A Anvisa publicou um aviso recente alertando para os riscos desse tipo de uso recreativo ou estético, especialmente quando os remédios são consumidos sem prescrição ou provenientes de fontes não reguladas. 

Segundo a agência, perigos como infarto, acidente vascular cerebral (AVC), queda de pressão, além de perda de visão ou audição e dependência psicológica estão entre os possíveis efeitos adversos. 

A Anvisa também chama atenção para a comercialização irregular dessas substâncias em formatos não autorizados, como gomas e suplementos, produtos que muitos buscam para melhorar desempenho sexual ou físico, mas que não têm comprovação nem aprovação para tais usos. 

Especialistas reforçam que esses medicamentos só são seguros quando prescritos e monitorados por médicos. É fundamental avaliar as condições de saúde do paciente, possíveis interações medicamentosas e ajustar a dose de forma correta. 

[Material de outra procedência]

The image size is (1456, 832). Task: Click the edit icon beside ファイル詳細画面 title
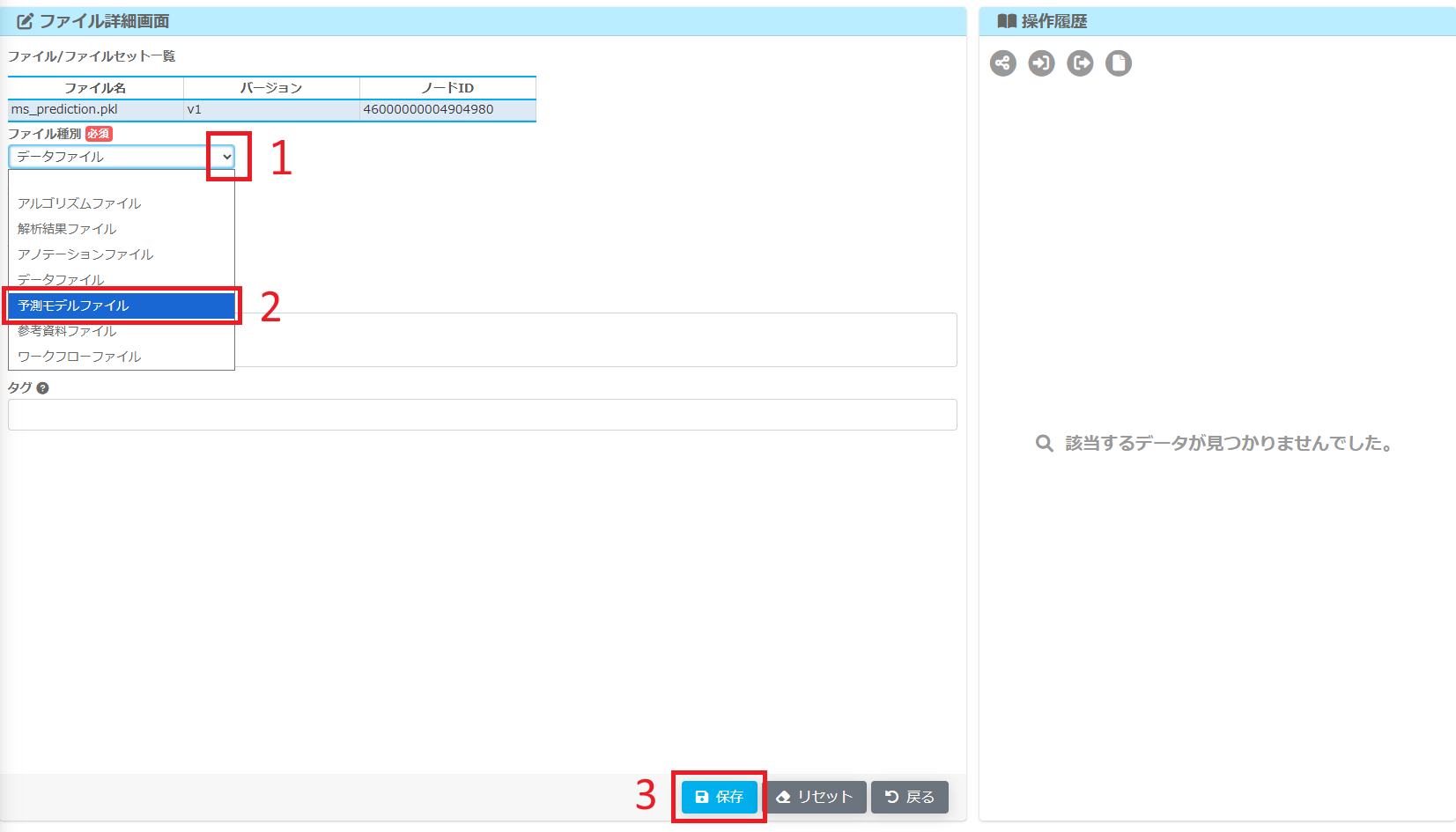25,21
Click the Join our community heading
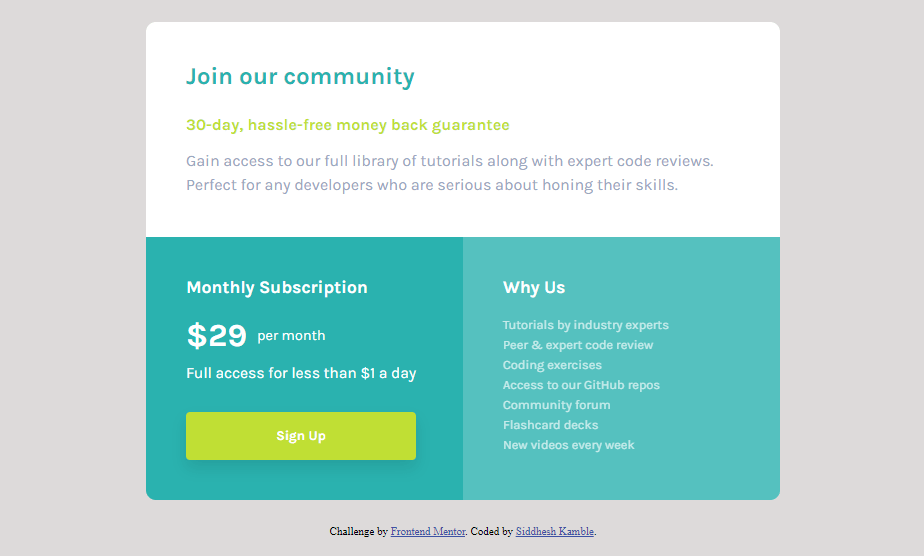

Além disso, o uso constante por razões não clínicas pode gerar um tipo de dependência psicológica. A Anvisa alerta que muitos jovens  sem disfunção erétil diagnosticada, passam a acreditar que precisam do remédio para ter bom desempenho sexual. 

Mudanças no estilo de vida, segundo os especialistas, podem ser uma alternativa eficaz para muitos casos de disfunção erétil, principalmente quando há causas emocionais ou vasculares. Práticas como atividade física regular, alimentação equilibrada, redução de estresse e acompanhamento médico podem, em alguns casos, evitar o uso contínuo de medicação.

Para a população, a Anvisa recomenda:

  • Não utilizar preparações manipuladas sem prescrição; 

  • Evitar produtos não regularizados pela agência; 

  • Denunciar vendas irregulares por meio do sistema Notivisa, se identificar formulações suspeitas. 

Para profissionais de saúde, é importante:

  • Avaliar clinicamente os pacientes antes da prescrição; 

  • Monitorar efeitos adversos e interações; 

  • Notificar eventos adversos pelo sistema VigiMed.